Organelle specific rules for the self-assembly of ESCRT-III

Membrane remodeling is essential for the biogenesis and function of organelles in eukaryotic cells. The endosomal sorting complexes required for transport (ESCRT) form one of the most fascinating and versatile membrane remodeling machineries. The inventory of the ESCRT machinery is well characterized. Its components transiently assemble on membranes of endosomes, the plasma membrane (PM) and at the inner nuclear membrane (INM) and, by processes that are incompletely understood, mediate task-specific membrane remodeling. Common to these different processes is the assembly of ESCRT-III filaments and their interaction with Vps4, a AAA (ATPase associated with a variety of cellular activities) ATPase. Despite the wealth of structural and biophysical information on ESCRT-III, the rules that govern the self-assembly of ESCRT-III subunits into functional filaments are only partially understood in vivo. This knowledge gap prevents us from understanding how ESCRT-III / Vps4 assemblies form and function on different organelles. We do not know if the molecular architecture and organization of ESCRT-III filaments is organelle-specific and adapted to specific biological tasks or if the formation of ESCRT-III assemblies follows a set of general rules. In particular, we lack information on how the ESCRT-III subunits Vps20, Vps24 and Vps2 interact with each other and with Snf7 protofilaments to assemble into functional ESCRT-III heteropolymers on endosomes, at the PM and at the INM. To fill this knowledge gap, we will generate new tools to probe the connectivity of ESCRT-III subunits in the assembling of the filaments in vivo. Therefore, we will combine detailed genetic interaction mapping in budding yeast (S. cerevisiae) and fission yeast (S. japonicus) with live cell imaging and biochemical approaches including different cross-linking approaches. We expect to define for the first time how ESCRT-III subunits interact with each other to self-assemble into functional ESCRT-III hetero-filaments that recruit Vps4 on endosomes, at the PM and at the INM. These results will pave the way to establish organelle specific rules for the assembly of ESCRT-III filaments. In a wider context the results of this research project will help to understand how cells shapes their membranes to maintain organelle function and cellular integrity.

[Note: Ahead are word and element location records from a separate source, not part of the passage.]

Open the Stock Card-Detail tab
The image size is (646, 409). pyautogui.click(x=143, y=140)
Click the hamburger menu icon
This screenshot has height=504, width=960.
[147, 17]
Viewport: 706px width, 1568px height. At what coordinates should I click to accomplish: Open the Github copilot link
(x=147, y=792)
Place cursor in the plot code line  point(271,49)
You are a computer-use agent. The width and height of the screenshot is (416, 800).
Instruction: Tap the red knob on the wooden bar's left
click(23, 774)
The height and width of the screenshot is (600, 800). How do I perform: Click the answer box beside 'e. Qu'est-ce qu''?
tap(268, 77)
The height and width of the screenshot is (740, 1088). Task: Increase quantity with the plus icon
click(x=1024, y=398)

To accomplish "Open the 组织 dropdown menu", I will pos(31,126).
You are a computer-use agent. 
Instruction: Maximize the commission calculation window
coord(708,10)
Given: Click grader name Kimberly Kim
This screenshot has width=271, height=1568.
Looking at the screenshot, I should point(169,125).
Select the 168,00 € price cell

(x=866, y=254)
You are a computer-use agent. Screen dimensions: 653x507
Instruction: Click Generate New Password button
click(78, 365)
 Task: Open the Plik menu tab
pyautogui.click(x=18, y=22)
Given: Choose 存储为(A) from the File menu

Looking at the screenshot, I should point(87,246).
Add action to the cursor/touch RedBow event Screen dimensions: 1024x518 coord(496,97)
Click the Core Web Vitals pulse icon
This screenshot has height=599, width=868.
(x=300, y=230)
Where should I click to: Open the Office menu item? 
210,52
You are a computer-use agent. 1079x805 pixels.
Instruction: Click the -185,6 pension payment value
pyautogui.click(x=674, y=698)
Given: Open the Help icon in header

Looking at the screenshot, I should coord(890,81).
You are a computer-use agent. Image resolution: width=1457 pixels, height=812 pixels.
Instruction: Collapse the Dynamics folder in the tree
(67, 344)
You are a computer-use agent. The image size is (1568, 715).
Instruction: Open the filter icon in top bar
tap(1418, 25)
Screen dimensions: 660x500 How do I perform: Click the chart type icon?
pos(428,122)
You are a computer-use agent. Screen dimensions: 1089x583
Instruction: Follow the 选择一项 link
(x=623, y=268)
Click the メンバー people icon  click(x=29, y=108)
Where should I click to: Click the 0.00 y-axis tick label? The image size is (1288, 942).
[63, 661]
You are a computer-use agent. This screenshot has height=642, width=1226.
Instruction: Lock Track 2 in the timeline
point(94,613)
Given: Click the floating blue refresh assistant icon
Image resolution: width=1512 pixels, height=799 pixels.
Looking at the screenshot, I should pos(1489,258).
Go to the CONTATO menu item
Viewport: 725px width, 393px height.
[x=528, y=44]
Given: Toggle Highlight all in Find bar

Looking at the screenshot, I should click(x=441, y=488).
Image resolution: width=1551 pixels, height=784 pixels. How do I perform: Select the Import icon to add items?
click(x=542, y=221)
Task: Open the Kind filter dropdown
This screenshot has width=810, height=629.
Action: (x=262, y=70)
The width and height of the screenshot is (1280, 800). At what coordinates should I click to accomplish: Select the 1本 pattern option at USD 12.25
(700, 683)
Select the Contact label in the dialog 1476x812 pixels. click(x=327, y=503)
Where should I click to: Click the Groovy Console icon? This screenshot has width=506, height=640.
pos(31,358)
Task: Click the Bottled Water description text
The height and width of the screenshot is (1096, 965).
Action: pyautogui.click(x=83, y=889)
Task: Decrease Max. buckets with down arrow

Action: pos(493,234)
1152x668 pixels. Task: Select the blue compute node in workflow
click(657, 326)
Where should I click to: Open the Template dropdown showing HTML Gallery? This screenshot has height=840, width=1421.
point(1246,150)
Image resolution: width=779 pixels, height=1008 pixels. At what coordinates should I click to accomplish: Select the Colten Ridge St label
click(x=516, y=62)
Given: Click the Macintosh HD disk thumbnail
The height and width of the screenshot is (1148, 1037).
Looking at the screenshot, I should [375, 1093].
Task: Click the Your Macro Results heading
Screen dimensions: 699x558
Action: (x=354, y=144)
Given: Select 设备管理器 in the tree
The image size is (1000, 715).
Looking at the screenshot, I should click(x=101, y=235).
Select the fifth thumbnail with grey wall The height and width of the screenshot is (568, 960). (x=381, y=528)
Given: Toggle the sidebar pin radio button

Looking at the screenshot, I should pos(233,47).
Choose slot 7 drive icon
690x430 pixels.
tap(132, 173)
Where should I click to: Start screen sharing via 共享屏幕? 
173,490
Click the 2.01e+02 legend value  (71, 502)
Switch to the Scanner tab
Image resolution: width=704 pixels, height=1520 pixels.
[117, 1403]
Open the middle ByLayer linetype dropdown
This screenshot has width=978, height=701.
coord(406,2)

Eukaryotic cells rely on molecular machines for the biogenesis of their organelles. One of the most fascinating of these machines is the endosomal sorting complex required for transport (ESCRT), which can remodel membranes and thereby plays a central role in determining organelle shape and function. The components of the ESCRT machinery are now well characterized. It has also been established that ESCRT assembles transiently at diverse membranes, including the plasma membrane, endo-lysosomal compartments, and the inner nuclear membrane. Intriguingly, at each of these sites ESCRT fulfills organelle-specific functions, all of which are associated with membrane remodeling. How the ESCRT machinery catalyzes these distinct processes, however, is not fully understood. In this project, we address this question by characterizing the assembly of ESCRT at the plasma membrane and at endosomes in molecular detail. To achieve this in living cells, we have developed new molecular tools and apply a combination of genetic, biochemical, and imaging approaches in Saccharomyces cerevisiae, which represents the best-suited model system for this purpose. Our findings show that while ESCRT complexes at endosomes and at the stressed plasma membrane rely on the same intermolecular interactions, they nevertheless operate differently: at endosomes, ESCRT assemblies are smaller and less dynamic, driving the formation of intraluminal vesicles. At the plasma membrane, by contrast, ESCRT assemblies are larger and more dynamic, where they function to respond to fluctuations in sphingolipid homeostasis and prevent membrane damage. Together, these results define a molecular rule set for ESCRT assembly at different organelles. More broadly, they provide new insight into the processes underlying organelle formation, function, and repair, thereby advancing our understanding of the molecular mechanisms that shape the architecture of eukaryotic cells.